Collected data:

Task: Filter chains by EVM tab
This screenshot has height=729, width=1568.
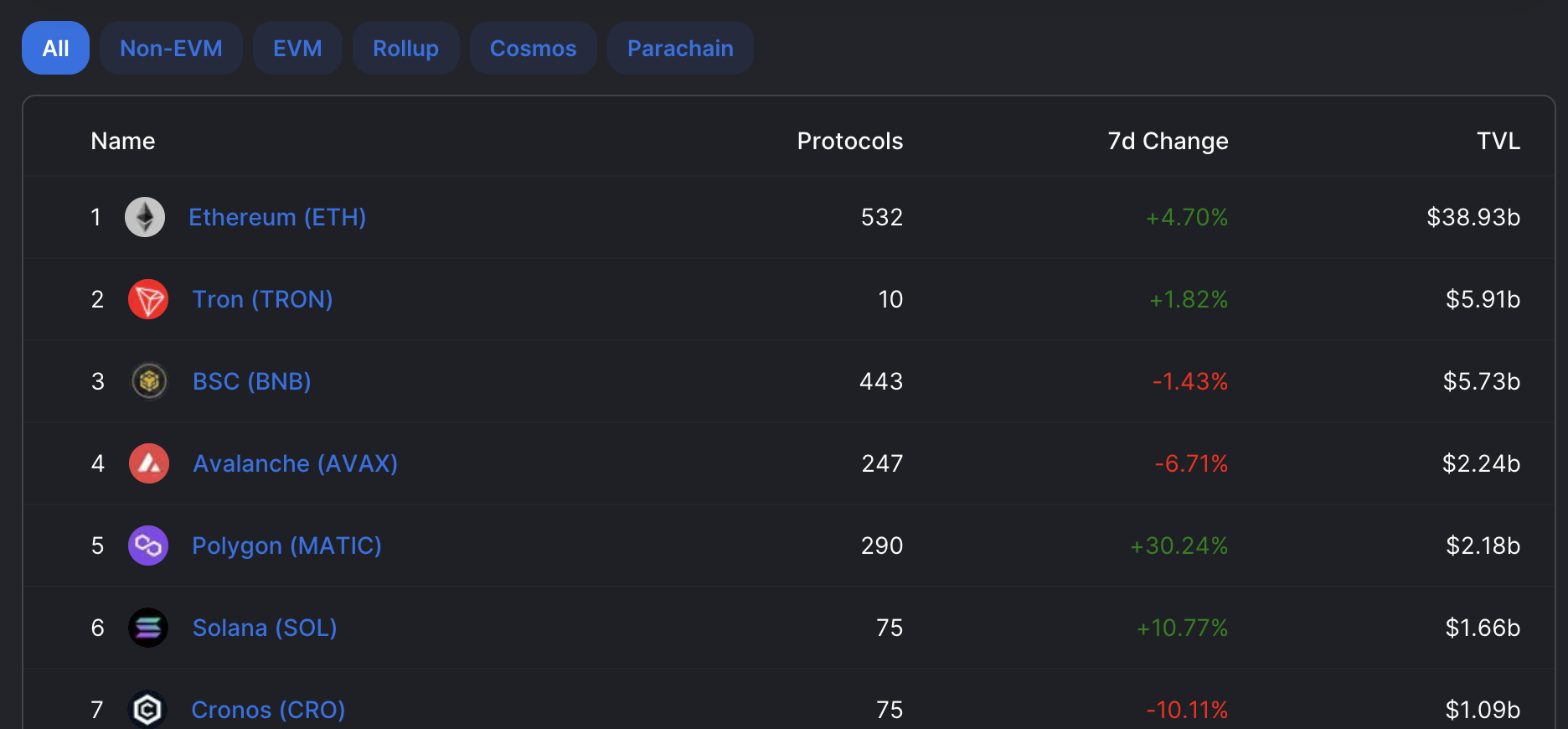Action: pyautogui.click(x=297, y=48)
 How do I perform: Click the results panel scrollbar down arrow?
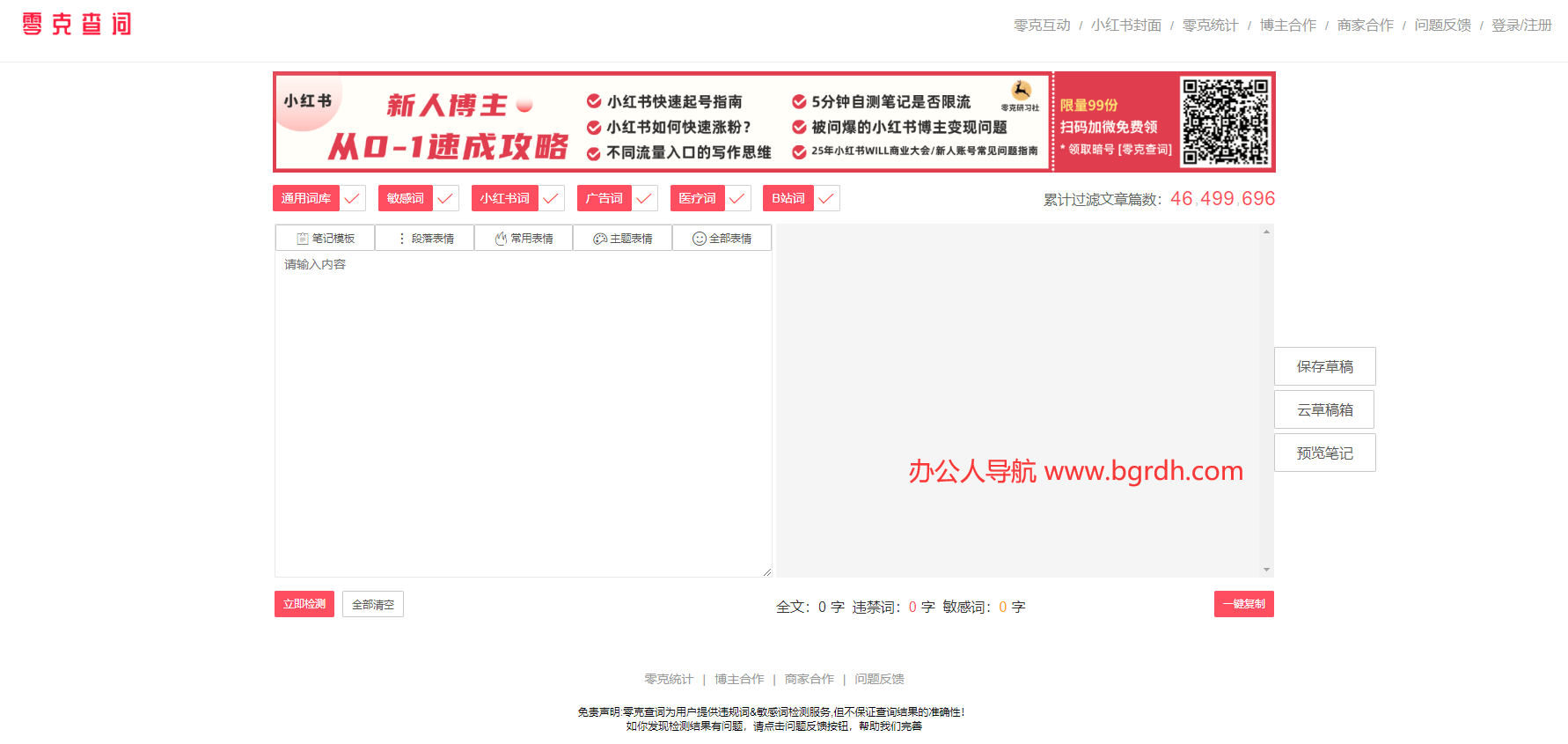click(1266, 570)
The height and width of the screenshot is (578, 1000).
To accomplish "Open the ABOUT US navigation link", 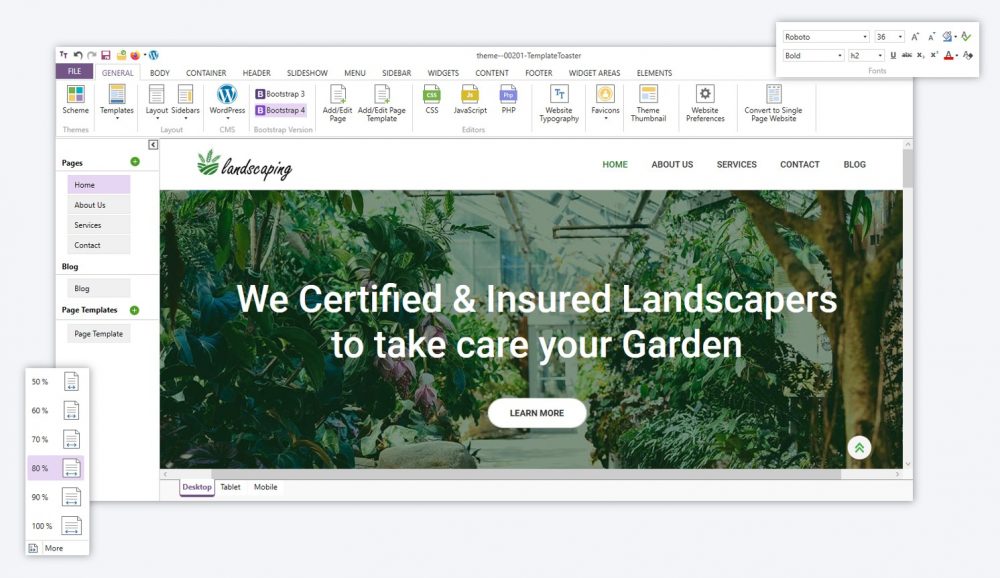I will click(x=672, y=165).
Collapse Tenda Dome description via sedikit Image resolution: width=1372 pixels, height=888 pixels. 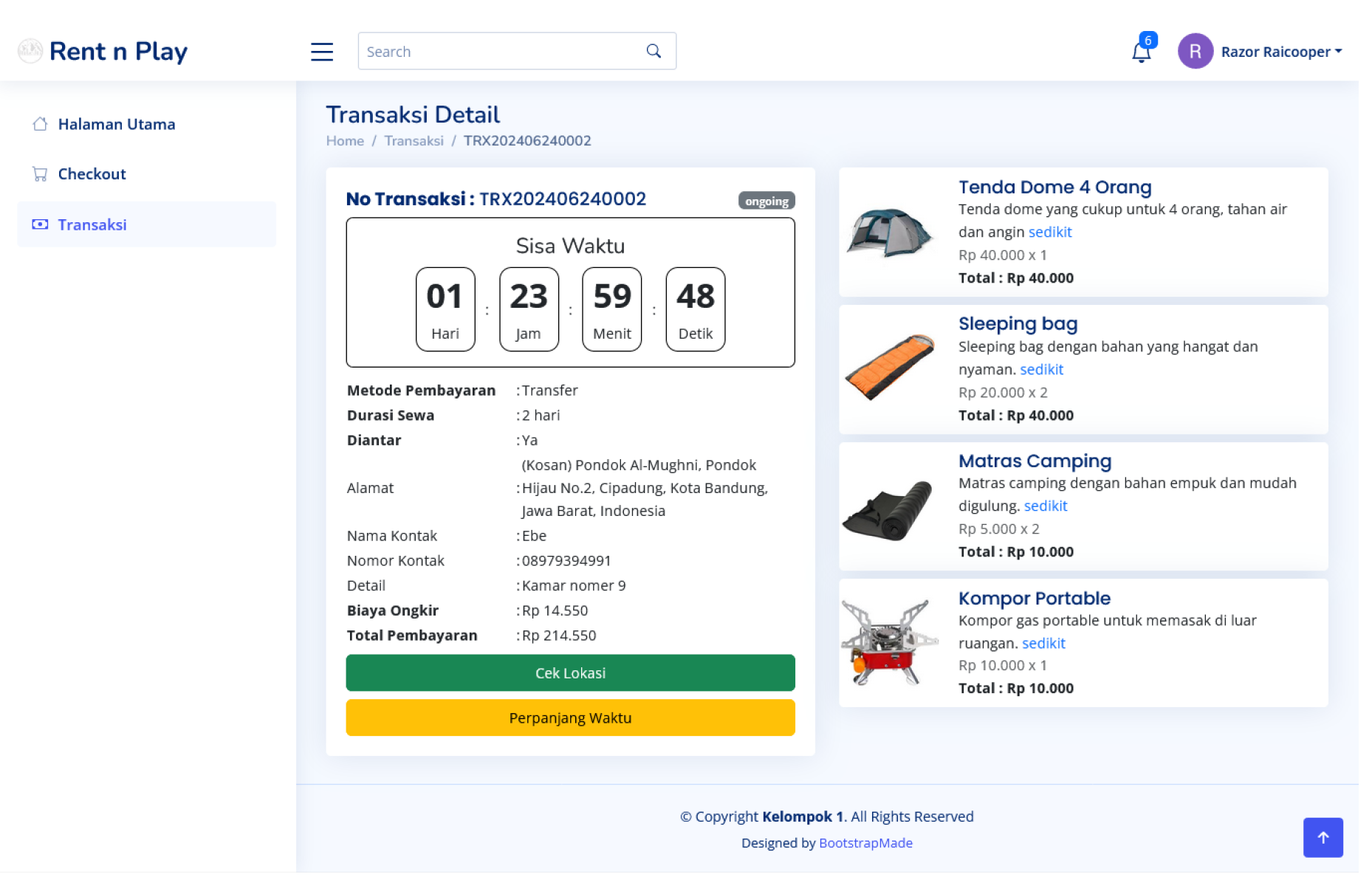pyautogui.click(x=1049, y=232)
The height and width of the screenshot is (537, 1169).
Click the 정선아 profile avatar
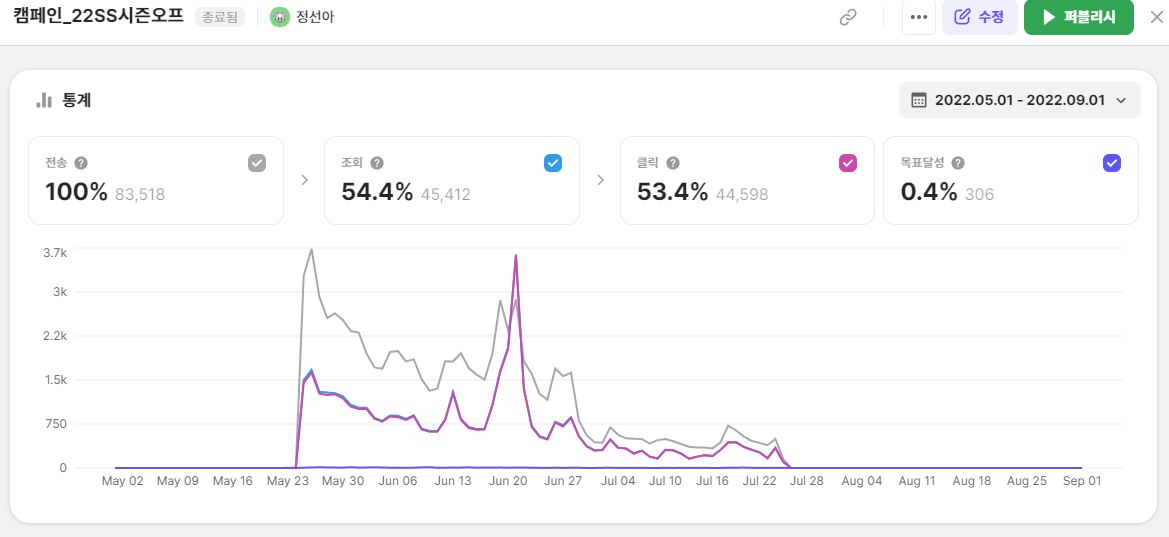[x=280, y=17]
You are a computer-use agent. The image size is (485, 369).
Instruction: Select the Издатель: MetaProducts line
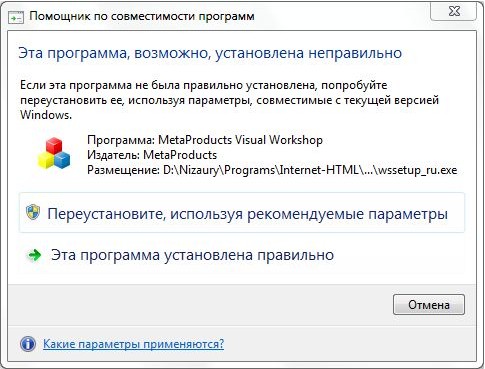pyautogui.click(x=152, y=155)
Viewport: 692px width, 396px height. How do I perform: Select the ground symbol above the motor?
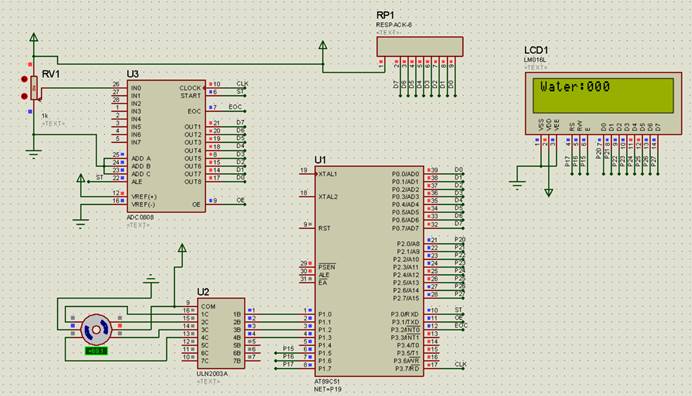pyautogui.click(x=151, y=279)
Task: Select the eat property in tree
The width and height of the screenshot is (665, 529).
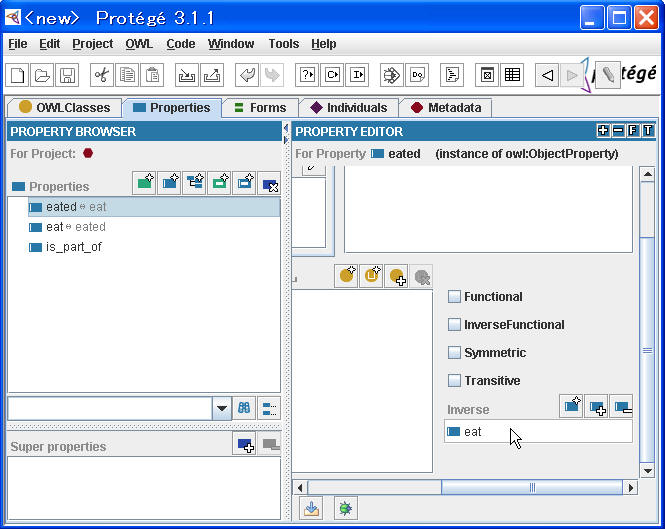Action: click(x=54, y=227)
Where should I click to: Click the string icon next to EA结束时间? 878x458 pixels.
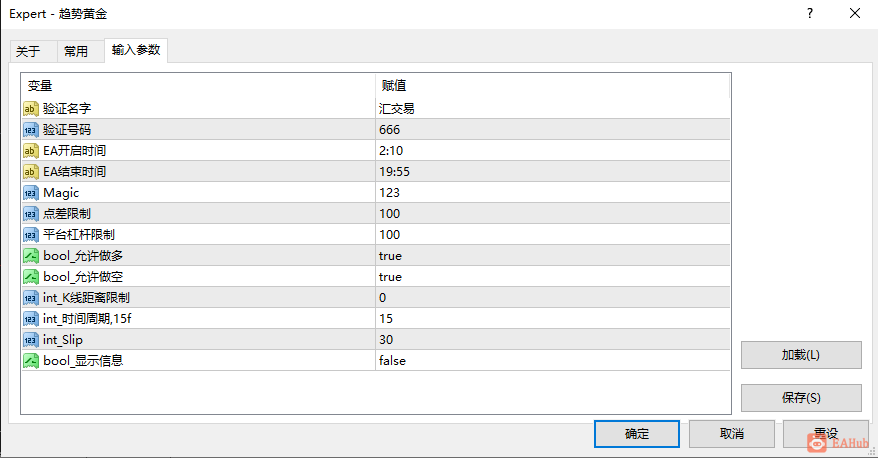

### TO DO
Find how many lines in the entries above use the word "Task". Write the number alone.

### SOLUTION FOR THIS EXERCISE
2